Pitched somewhere between Peter Greenaway and Danny Boyle, the film suffers not from just a lack of content but an absence of creative judgement. The story, which book-ends convoluted and confused set pieces, has Trainspotting's Bremner as Fraser, a pathetic lackey for would-be crime boss Dobie (Flemyng). Dobie in turn enlists help from psychotic Arboghast (the film's one saving grace Ciaran Hinds) to murder local gang boss Alec (Cunningham) and escape to the sun-soaked island of Ibiza.
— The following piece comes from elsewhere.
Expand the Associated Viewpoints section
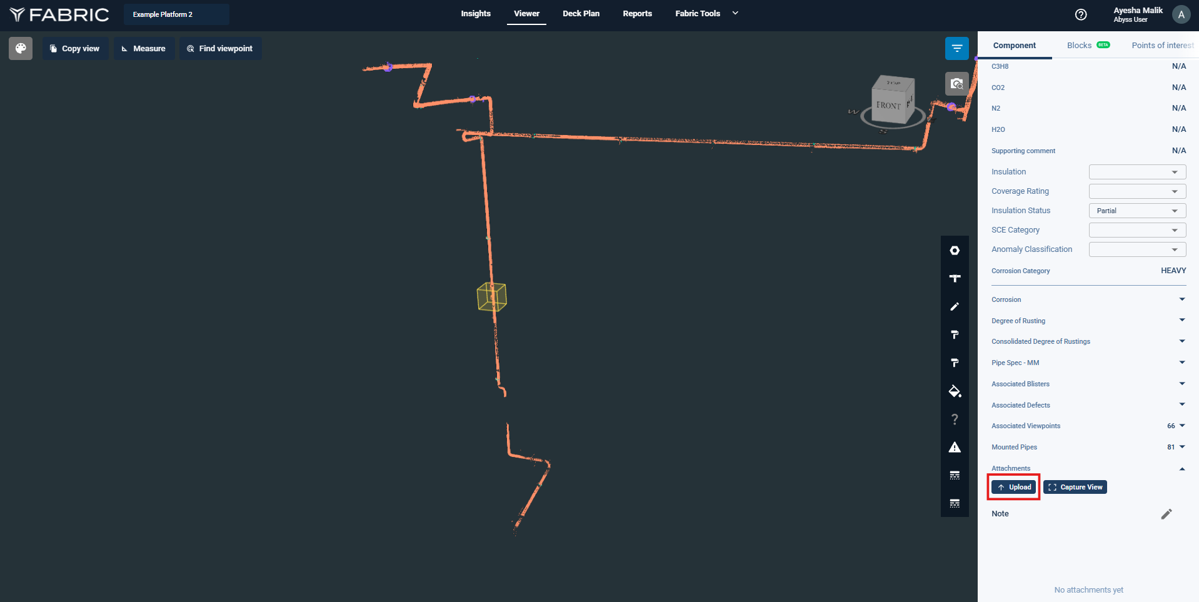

And that, unfortunately, is the whole story. The majority of the film involves copious drink and drug abuse that makes Trainspotting look like an episode of Playbus. Set in an abandoned nightclub the atmosphere of the film stoops to ground level at the beginning and violently burrows its way to Australia by the conclusion. The single set creates an ultimately claustrophobic and choking atmosphere that only succeeds in alienating its audience. And the script gives the characters such little depth and hideous idiosyncrasies that the audience is left willing them to meet a grisly end rather than sympathising with them.

The direction, meanwhile, juxtaposes schlock horror and high brow psychoanalysing, running in tandem with a virtual torrent of blood, vomit and human waste which is more repellent than shocking. Sporadic humour and - Hinds apart - a few average performances fail to save Donald's adaptation of this stage play from being among the most base and ultimately pointless exercises in filmmaking for a long while.

Sporadic humour and - Hinds apart - a few average performances fail to save Donald's adaptation of this stage play from being among the most base and ultimately pointless exercises in filmmaking for a long while.